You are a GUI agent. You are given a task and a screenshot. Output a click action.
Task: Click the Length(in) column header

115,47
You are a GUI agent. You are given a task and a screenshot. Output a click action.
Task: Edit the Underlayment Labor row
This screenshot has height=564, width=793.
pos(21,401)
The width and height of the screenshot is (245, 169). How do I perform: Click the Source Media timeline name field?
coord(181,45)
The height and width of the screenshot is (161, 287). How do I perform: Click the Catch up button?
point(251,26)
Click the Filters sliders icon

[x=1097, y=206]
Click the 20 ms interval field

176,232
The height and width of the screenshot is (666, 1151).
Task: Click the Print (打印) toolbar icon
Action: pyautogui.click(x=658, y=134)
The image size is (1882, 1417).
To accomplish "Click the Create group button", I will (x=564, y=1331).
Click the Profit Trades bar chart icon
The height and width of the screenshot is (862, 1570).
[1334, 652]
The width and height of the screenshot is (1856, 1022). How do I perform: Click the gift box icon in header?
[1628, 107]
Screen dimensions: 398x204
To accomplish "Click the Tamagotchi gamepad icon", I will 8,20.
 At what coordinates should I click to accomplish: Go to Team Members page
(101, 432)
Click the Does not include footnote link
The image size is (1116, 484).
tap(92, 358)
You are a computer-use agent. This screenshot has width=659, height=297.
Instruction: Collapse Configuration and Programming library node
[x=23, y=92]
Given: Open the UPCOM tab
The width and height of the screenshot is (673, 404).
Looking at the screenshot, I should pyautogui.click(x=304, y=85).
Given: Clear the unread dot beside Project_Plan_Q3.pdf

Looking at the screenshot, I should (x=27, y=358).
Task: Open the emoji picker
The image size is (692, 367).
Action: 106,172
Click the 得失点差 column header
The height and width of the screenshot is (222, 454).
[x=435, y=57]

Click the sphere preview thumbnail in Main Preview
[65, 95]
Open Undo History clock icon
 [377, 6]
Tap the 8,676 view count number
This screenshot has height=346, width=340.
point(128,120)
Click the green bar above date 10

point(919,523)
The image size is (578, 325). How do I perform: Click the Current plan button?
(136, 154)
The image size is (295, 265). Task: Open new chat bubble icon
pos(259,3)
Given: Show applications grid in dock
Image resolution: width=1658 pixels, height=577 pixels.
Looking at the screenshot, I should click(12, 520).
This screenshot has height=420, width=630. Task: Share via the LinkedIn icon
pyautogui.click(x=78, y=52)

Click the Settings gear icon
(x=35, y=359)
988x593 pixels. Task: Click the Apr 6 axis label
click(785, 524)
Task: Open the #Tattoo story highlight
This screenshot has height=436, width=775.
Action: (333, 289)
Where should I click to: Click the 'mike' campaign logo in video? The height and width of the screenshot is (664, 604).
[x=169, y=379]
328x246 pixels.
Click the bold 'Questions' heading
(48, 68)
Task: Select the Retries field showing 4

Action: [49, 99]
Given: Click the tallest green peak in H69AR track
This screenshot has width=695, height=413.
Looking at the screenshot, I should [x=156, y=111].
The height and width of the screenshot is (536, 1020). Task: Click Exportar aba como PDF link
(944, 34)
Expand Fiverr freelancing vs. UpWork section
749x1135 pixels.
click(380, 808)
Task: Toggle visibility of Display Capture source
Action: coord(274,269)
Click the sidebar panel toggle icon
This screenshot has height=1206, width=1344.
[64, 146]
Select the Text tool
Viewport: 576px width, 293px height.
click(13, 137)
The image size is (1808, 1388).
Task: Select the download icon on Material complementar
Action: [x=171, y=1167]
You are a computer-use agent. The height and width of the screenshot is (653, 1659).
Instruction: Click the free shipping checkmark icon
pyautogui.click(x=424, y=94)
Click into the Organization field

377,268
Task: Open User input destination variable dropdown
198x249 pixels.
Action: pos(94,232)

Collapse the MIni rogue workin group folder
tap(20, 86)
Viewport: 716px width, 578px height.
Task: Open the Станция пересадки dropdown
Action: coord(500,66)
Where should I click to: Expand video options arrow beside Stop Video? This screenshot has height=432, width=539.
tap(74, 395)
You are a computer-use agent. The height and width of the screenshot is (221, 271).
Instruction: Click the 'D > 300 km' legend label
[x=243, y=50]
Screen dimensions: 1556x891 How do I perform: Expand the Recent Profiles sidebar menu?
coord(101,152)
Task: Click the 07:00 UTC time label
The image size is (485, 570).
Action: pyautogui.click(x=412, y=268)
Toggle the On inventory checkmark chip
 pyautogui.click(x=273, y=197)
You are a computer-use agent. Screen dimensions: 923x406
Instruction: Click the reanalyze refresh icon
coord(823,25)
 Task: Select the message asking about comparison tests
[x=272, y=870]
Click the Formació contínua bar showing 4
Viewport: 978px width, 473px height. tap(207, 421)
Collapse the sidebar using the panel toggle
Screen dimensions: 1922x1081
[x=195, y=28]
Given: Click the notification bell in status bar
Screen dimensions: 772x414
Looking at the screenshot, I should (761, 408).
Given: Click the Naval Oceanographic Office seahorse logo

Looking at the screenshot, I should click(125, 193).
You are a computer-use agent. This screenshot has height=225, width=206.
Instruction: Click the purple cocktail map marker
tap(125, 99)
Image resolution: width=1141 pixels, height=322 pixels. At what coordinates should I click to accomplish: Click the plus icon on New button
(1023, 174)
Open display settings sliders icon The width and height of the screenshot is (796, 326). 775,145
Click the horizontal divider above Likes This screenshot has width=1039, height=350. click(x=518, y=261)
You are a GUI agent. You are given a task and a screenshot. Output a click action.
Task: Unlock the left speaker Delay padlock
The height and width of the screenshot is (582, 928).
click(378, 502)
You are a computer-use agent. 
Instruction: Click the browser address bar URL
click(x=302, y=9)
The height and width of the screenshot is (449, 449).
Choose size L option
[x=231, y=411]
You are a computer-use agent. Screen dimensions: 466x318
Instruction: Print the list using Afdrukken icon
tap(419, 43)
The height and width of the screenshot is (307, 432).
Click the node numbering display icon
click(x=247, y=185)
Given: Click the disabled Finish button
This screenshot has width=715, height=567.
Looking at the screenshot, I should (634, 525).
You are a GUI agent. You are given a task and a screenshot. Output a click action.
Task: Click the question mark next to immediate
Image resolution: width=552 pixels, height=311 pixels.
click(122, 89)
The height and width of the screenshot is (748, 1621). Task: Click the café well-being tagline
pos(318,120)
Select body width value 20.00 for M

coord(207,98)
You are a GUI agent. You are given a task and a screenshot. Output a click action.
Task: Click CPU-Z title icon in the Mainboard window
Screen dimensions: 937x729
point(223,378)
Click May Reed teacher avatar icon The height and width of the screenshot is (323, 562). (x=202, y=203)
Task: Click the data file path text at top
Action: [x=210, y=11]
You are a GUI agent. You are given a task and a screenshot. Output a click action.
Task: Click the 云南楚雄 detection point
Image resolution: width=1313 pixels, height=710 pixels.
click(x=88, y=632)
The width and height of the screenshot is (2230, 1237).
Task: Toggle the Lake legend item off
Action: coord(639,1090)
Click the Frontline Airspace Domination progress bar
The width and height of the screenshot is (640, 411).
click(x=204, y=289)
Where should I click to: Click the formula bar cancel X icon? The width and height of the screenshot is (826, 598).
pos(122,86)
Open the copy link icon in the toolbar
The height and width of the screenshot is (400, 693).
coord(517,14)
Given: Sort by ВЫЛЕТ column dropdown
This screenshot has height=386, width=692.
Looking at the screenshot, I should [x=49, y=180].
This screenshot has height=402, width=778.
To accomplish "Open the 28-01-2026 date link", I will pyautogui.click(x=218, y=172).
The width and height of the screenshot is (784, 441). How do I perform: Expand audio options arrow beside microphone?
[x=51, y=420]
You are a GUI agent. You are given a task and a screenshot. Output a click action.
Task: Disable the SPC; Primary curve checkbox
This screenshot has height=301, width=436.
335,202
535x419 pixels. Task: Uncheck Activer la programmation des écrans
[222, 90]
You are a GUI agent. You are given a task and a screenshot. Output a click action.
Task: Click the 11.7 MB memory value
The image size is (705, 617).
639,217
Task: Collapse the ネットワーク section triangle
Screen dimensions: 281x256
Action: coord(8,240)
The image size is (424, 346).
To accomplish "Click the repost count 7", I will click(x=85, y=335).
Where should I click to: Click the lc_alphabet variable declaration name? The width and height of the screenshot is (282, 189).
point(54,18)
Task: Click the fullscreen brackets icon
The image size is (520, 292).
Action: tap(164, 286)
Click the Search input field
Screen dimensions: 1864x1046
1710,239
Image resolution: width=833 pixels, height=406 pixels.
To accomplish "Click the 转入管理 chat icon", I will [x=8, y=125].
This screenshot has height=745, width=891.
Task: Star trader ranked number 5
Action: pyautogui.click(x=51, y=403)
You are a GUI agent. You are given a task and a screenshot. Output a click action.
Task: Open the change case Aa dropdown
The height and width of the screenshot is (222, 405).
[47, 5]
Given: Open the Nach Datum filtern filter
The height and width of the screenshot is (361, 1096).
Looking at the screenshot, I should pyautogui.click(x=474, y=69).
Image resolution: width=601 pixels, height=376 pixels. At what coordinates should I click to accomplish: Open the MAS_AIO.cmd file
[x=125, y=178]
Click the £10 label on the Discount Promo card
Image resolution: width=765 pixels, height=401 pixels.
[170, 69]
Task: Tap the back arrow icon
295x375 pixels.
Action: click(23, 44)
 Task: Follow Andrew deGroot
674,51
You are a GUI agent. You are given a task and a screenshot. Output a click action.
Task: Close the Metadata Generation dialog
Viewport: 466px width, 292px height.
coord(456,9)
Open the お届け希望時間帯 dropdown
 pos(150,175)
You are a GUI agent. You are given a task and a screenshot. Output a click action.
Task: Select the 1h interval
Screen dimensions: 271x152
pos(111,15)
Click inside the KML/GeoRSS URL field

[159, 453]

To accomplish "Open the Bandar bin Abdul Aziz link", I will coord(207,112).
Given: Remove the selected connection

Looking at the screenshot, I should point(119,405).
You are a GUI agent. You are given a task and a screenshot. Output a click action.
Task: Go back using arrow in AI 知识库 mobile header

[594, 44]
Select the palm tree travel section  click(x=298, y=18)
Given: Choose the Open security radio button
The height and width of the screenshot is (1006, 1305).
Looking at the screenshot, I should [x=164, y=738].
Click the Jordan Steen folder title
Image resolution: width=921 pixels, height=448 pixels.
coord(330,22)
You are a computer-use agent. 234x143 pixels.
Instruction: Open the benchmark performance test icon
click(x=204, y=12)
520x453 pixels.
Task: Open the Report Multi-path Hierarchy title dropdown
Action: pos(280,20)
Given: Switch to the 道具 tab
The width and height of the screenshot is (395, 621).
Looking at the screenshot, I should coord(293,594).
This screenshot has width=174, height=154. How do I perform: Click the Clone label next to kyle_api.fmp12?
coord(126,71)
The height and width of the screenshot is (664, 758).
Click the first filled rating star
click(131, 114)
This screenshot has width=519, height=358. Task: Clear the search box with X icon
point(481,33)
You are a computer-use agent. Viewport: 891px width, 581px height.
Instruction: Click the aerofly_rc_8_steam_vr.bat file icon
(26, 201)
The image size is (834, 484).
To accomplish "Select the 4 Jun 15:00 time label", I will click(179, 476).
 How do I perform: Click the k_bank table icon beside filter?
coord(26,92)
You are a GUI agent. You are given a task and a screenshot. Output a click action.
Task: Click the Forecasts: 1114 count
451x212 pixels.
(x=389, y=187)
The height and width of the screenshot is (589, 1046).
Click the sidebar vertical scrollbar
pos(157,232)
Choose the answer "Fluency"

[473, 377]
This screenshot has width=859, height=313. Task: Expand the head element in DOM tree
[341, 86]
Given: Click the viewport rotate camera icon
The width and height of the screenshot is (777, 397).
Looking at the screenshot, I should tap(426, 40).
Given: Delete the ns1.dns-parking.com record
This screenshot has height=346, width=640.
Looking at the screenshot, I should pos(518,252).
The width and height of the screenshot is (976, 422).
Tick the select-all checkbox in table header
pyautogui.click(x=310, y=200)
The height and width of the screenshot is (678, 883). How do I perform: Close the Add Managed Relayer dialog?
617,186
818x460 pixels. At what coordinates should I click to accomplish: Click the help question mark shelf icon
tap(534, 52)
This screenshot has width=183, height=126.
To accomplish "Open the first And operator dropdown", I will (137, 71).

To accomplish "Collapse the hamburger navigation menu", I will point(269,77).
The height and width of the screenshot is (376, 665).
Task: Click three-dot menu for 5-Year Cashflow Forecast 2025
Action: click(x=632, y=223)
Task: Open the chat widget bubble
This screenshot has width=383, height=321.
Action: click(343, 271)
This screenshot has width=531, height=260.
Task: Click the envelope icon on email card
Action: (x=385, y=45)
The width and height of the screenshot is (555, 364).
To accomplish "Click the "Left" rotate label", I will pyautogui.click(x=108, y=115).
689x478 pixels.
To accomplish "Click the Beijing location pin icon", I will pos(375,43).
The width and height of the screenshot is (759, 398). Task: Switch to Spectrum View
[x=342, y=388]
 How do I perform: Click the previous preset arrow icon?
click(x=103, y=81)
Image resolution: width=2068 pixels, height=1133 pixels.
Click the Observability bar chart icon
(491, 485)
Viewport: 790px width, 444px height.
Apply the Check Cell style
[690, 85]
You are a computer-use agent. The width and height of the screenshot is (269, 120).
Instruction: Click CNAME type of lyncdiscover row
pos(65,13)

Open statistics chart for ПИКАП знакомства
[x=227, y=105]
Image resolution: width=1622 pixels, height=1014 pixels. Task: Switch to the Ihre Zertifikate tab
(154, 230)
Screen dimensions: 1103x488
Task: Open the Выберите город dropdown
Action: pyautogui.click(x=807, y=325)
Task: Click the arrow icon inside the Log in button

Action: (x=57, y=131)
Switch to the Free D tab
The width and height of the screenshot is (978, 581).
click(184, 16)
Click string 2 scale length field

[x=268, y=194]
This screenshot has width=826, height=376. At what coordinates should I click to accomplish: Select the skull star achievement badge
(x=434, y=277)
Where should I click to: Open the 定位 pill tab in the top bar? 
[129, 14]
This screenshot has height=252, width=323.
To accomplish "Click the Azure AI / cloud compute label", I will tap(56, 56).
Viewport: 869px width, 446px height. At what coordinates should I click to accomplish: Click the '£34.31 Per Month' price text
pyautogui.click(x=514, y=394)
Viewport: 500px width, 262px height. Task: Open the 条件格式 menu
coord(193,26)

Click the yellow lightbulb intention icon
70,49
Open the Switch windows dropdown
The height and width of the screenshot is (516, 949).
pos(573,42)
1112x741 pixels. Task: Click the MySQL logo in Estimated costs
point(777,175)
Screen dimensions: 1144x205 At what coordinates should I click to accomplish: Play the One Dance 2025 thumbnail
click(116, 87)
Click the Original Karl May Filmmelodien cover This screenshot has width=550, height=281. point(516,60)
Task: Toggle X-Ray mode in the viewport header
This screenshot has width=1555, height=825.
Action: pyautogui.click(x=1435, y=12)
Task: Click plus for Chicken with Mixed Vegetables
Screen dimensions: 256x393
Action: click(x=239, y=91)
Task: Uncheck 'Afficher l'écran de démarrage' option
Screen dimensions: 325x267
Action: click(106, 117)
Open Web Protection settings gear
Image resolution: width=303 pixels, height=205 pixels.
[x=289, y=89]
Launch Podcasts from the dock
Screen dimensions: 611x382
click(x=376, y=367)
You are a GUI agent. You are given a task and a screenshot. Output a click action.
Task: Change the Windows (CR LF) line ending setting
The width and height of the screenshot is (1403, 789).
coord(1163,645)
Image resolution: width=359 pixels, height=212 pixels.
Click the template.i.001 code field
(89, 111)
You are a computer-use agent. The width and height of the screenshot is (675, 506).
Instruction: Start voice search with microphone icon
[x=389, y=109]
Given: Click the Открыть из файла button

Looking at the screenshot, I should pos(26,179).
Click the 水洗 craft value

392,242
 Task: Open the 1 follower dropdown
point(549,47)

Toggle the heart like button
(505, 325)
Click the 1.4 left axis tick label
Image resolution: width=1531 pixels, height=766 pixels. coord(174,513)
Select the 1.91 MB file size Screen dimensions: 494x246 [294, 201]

******************************

* _PROBLEM REQUIREMENTS_:
Copy the data above verbatim, from the line with "988x593 pixels. Task: Click" up to and including the line with "Looking at the screenshot, I should [x=156, y=111].".

* _FINISHED ANSWER_:
988x593 pixels. Task: Click the Apr 6 axis label
click(785, 524)
Task: Open the #Tattoo story highlight
This screenshot has height=436, width=775.
Action: (333, 289)
Where should I click to: Click the 'mike' campaign logo in video? The height and width of the screenshot is (664, 604).
[x=169, y=379]
328x246 pixels.
Click the bold 'Questions' heading
(48, 68)
Task: Select the Retries field showing 4

Action: [49, 99]
Given: Click the tallest green peak in H69AR track
This screenshot has width=695, height=413.
Looking at the screenshot, I should [x=156, y=111].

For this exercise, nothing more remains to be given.